With this in mind, the European Commission put forward no-deal contingency plans on Thursday — basically a series of short-term, six-month arrangements that would soften the disruptions on January 1, including on aviation and road travel.

They would also allow for reciprocal access to waters for fishing until the end of 2021, or until the UK and EU can reach a deal on fisheries. The EU is making the offer dependent on the UK agreeing to maintain the same standards and regulations — a.k.a. the so-called level-playing field — which is likely to face opposition in the UK, especially among strong Brexit supporters.

The contingency plans presented by the EU may offer a bit of an off-ramp to the worst-case scenario. But only if the UK gets on board, which it hasn’t yet.

Meanwhile, Johnson said Thursday it was a “strong possibility” that the UK would leave without a deal, and he urged the public and businesses to prepare for an “Australian option,” which is the current euphemism for a no-deal crash-out on January 1.
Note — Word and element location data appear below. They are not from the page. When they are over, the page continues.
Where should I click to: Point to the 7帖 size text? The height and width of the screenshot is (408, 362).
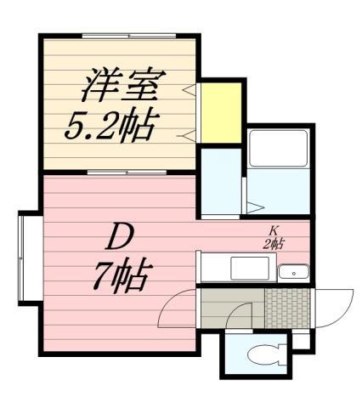pos(122,275)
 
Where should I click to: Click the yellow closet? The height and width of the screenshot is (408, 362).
pos(221,112)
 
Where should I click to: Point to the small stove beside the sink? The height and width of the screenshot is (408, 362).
pos(294,272)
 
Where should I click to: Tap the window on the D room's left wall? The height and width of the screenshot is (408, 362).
pos(23,257)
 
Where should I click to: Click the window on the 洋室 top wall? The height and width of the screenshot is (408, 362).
pos(128,36)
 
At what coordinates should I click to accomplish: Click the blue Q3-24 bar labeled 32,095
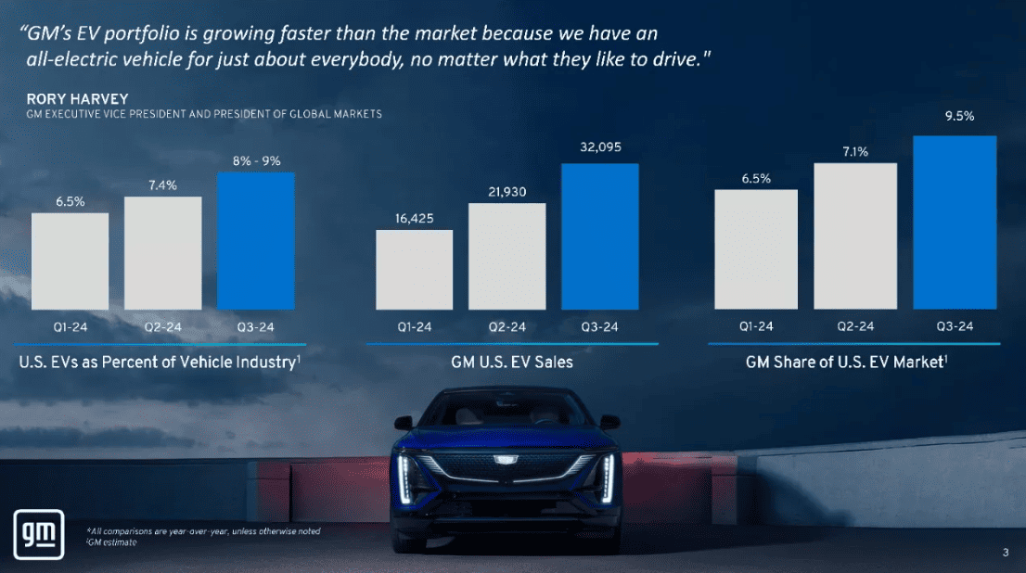point(599,236)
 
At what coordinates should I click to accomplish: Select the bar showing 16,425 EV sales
point(414,269)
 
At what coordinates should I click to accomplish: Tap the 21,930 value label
point(507,191)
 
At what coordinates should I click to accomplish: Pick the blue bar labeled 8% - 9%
point(255,240)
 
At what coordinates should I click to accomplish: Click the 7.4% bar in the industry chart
point(162,252)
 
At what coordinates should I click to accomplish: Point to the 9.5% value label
point(959,118)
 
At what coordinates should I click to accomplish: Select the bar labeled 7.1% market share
point(855,236)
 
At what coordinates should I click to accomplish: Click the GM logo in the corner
point(37,535)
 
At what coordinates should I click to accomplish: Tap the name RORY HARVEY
point(64,99)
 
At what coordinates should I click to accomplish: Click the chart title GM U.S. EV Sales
point(506,363)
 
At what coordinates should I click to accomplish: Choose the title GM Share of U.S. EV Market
point(845,363)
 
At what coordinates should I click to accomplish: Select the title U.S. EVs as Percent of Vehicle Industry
point(158,363)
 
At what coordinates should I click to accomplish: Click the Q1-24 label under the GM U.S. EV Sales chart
point(414,326)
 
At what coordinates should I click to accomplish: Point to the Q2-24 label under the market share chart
point(855,326)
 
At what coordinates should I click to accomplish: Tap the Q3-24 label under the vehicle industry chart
point(255,326)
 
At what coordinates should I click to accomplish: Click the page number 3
point(1006,554)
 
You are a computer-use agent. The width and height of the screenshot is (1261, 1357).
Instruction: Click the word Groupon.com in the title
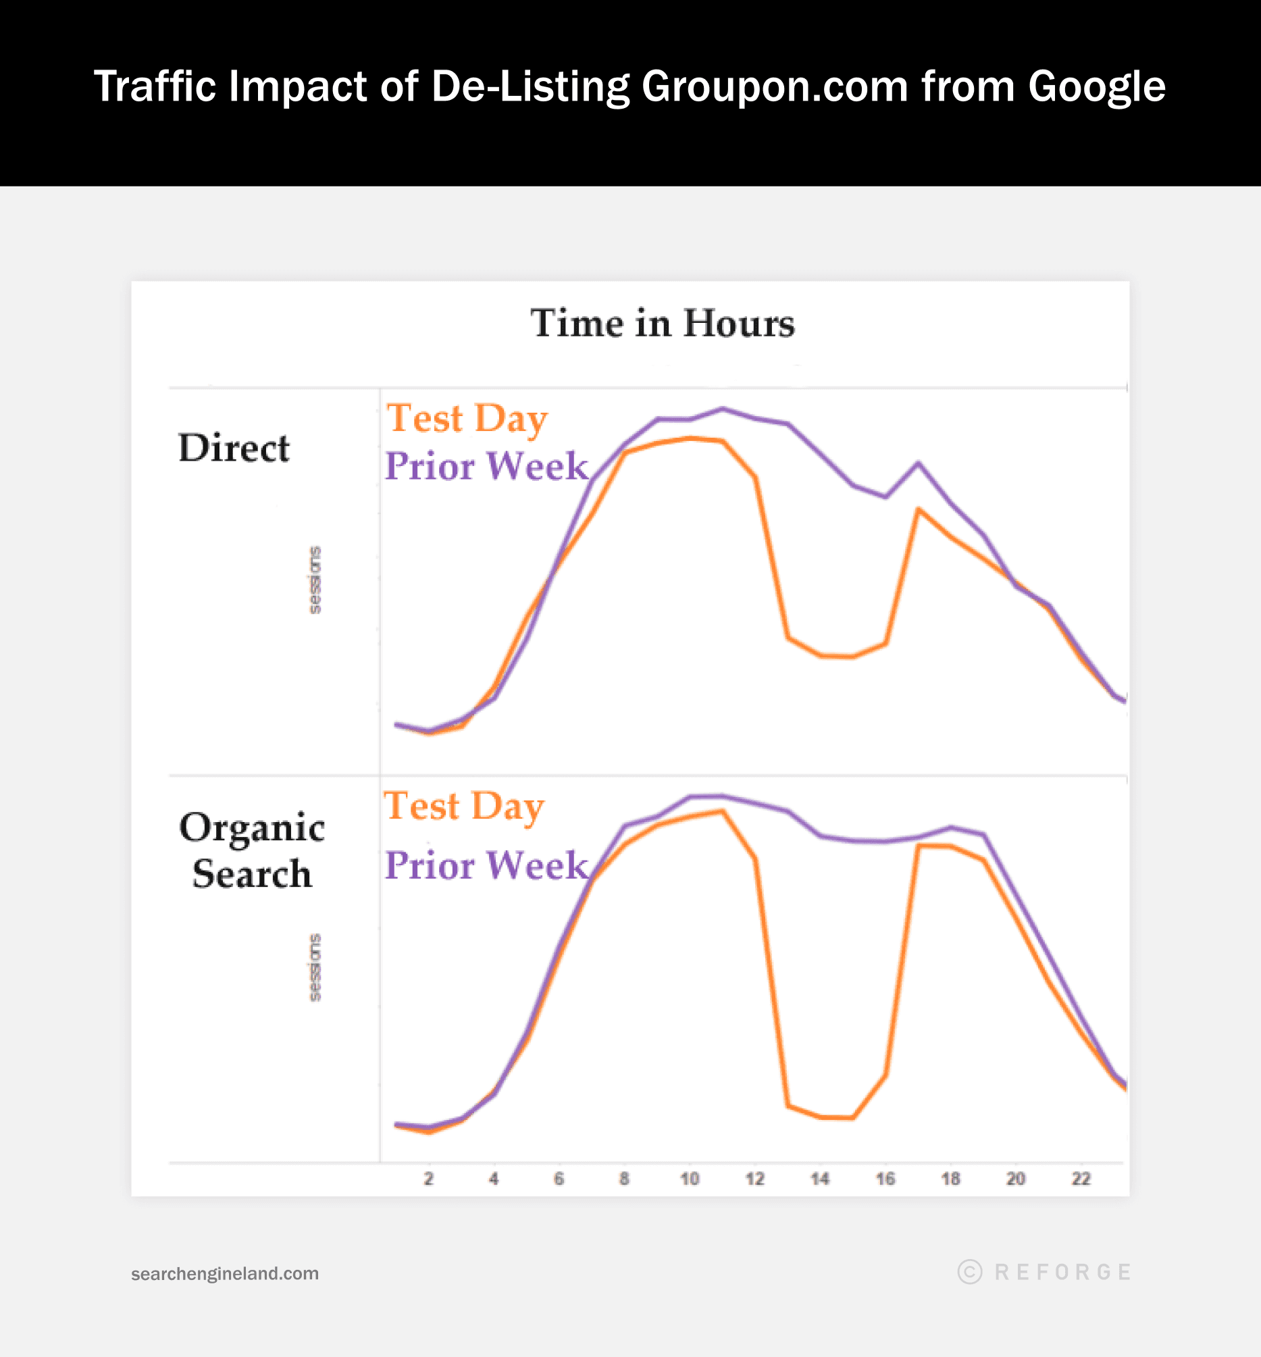pos(775,86)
The exact scenario the UK and the EU are facing now is the one they desperately wanted to avoid. And whether they can actually avoid it may have a lot to do with the internal politics in the EU, but especially the UK.

Johnson is under pressure at home over his handling of Covid-19, and he’s facing a rebellion within his own Conservative Party, primarily over Covid-19 restrictions. That right flank of his party is also ardently pro-Brexit — the very same people who don’t want to see the UK concede to the EU and are, at least rhetorically, willing to risk the costs of no deal.

If Johnson is seen as caving to the EU, he may face pressure from these Brexiteers, and so his toughness serves a political purpose. The question is, will he take the brinkmanship to the last possible moment, only to reach a deal and claim victory — or will he see the politics of being able to blame the EU if negotiations feel more politically palatable, at least in the short term.

The EU has its own internal politics to consider, and it may now see the best option as pushing forward these short-term contingency plans and regrouping in 2021. And if that’s the case, well, Brexit won’t really be over, again.